The researchers explored the compound’s neuroprotective effects, and its underlying molecular impact, in Drosophila melanogaster (fruit flies) and cell models of ALS. Both models were genetically modified to carry a mutated version of the human SOD1 gene, mimicking some of the main features of hereditary ALS.
Results revealed that gamma-oryzanol treatment could protect mutant SOD1 flies from motor nerve cell loss. Treated flies exhibited improved motor function, reduced oxidative stress damage, improved balance between reactive oxygen species and antioxidant molecules, and longer lifespans than did flies given a placebo.
Further experiments in isolated ALS cells showed that gamma-oryzanol could improve nerve cell survival by 30%–35%, and significantly prevent oxidative damage. These positive actions were mediated through the activation of antioxidant and pro-survival pathways associated with a protein called Akt and its downstream partners.
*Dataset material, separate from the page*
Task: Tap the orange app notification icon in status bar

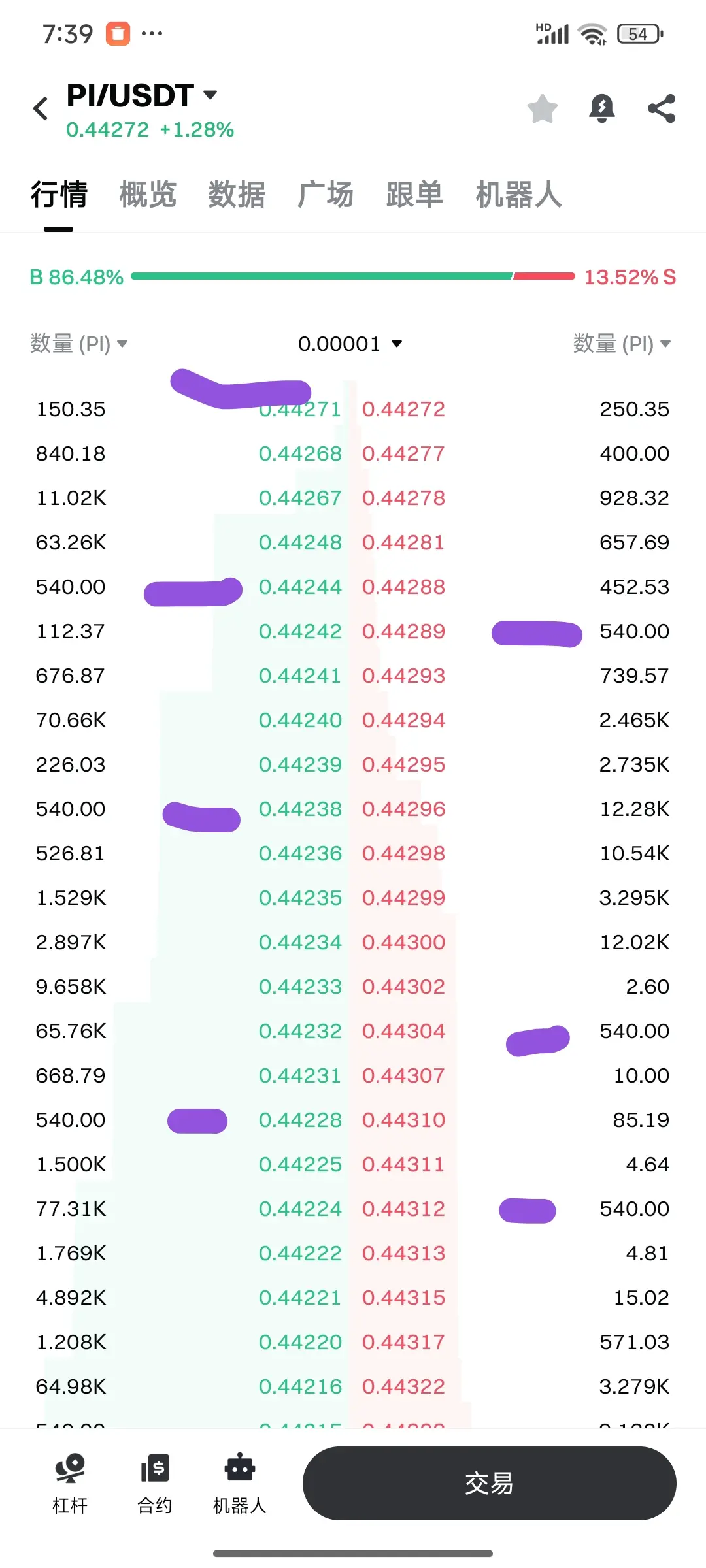Action: (118, 33)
Akt activity induced by gamma-oryzanol was able to enhance the levels of Hsp70 — a protein that protects cells from various conditions of stress, including oxidative stress — and the pro-survival STAT3 signaling molecule. Akt activation also showed to support antioxidant signals through the Nrf2/GCLC signaling cascade.
Supported by these findings, the team believes that gamma-oryzanol “has potential neuroprotective effects that may be beneficial in the treatment of ALS disease with SOD1 mutations,” as well as for other neurodegenerative disorders.